*** DATA ***
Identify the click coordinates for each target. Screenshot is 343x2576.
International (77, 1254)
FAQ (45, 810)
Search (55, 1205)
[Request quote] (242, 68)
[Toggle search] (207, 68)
*** End of DATA ***
Copy each line, exactly, that falls between the line containing "International (77, 1254)" and the end of the entries, both included.

▶ [RESULT OF THIS TASK]:
International (77, 1254)
FAQ (45, 810)
Search (55, 1205)
[Request quote] (242, 68)
[Toggle search] (207, 68)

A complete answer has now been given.